I have a strong emotional attachment here. I always have felt that Tanzania has given to continent. This country gave us the best. And it was not rich in those days. Tanzania did not have much of resources. But it was the heart and the minds of Tanzanian people who gave us the strength to propel us to be free. It is our obligation to say, we recognise and value you.
I am Mwalimu’s child. Mwalimu is my mentor. We never sat down to say he is mentoring me. But I followed him very carefully. I listened to him hundreds of times when he was addressing people. I observed how he carried himself as leader of this country and leader of the continent and leader of the globe, actually. I think he is one of the best examples which I have come across to my life. He is an inspiration to me.
It happens that we also had a family relationship which strengthened that. So, Tanzania as our cradle for liberation movement. Mara is Mwalimu and Mama Maria’s region. They are my family. If I have to make a contribution, knowing that there is a challenge there when it comes to children’s righs, why not start there?
Why focus on women in economic liberation at this time?
We believe that this is not a women’s issue. This is a national, sub regional, continental agreement. Why should we begin focusing on women, it is because we need to overcome those traditional sentiments of being timid, not being bold enough. But also we need to have our message clear.
We need to organise ourselves so that when we sit at the table with leaders, our partners, we say exactly what are the issues today and where we want to be tomorrow. And for that, we need to be strong amongst ourselves.
But we also need this opportunity for all those who are concerned with equity and equality and social justice. As I said, it is not a “women’s issue”. It is a development issue. It is a social justice issue.
We are going to be here, bringing women in our network. It is not by chance that we have had women speak about their work during the launch. We want to showcase our network. We want to show that women are working, they are already making progress. But we want a variety of women in a variety of sectors who are the best examples of the progress women have made. You see a diversity in African women in Dar es Salaam, young and old like me.
This will be the learning space in which we can in future, shape together and shape better how we want to present ourselves in Africa, how we want to change Africa but also how we want African women to present themselves to the world.
Together, we are in charge in putting African women at the centre stage in Africa and globally.

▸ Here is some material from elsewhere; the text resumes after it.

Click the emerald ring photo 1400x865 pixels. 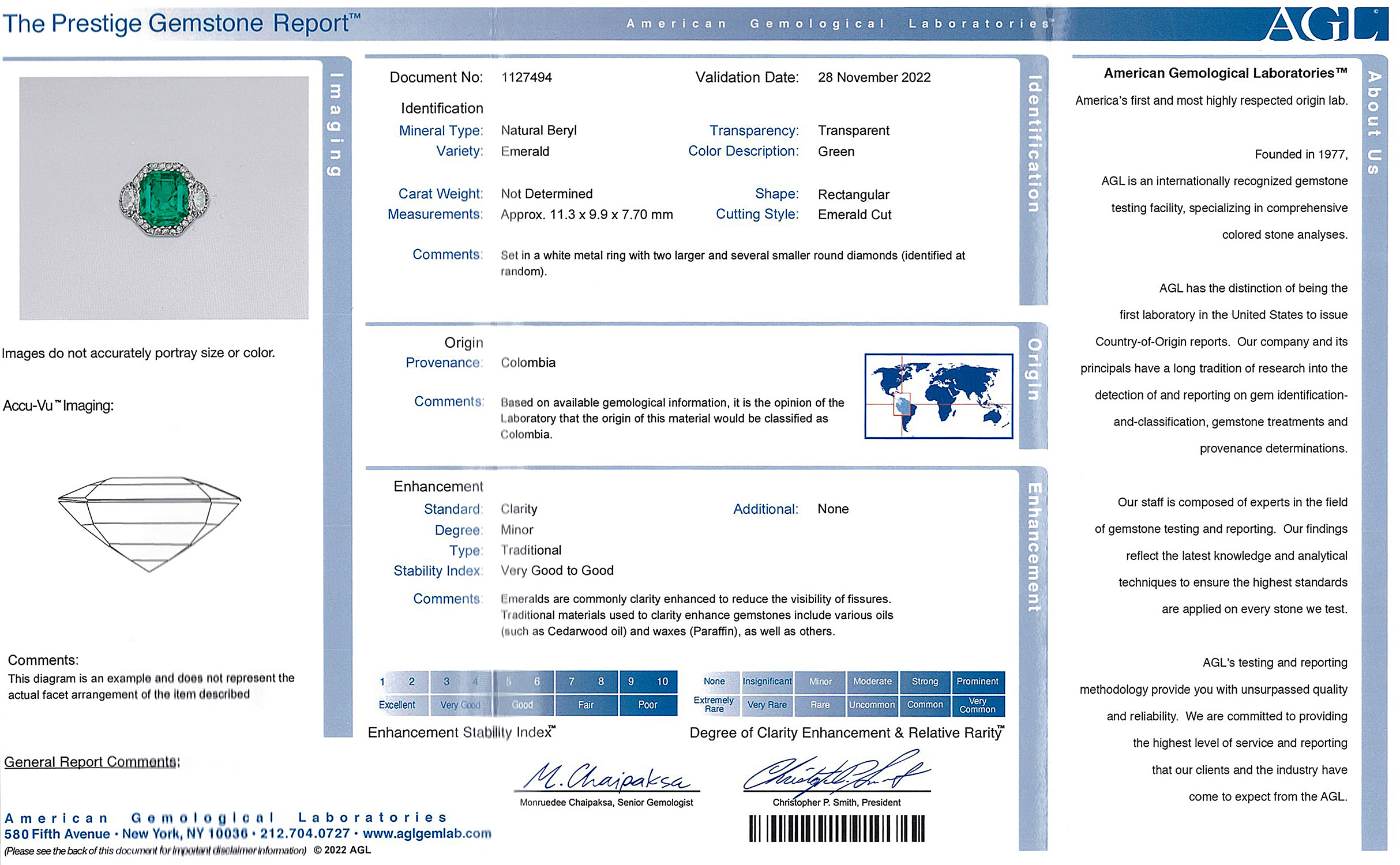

We have already become lessons in fact, on how African women have become better than other women in the world. But we need to put this very clearly. What is it we think we can offer, inspire other women in the world.
We are absolutely sure that this nation, this continent will not advance unless women are at the driving seat. We are going to advance our continent while we are advancing ourselves. And we are going to make our continent more prosperous while we are changing ourselves. And we contribute this way.
That is why the pillars for this forum is financial inclusion, access to markets and social change. Many times, when we discuss the economy, we dwell in numbers, in shillings. We need to go beyond that, to know these are only tools to achieve social justice.
So must begin to address the transformation of equality, which will result to the transformation of women themselves. For we will have conscious citizens. We chose financial inclusion because anyone interested in business will know that access to capital is a challenge. We felt that these pillars are cross cutting.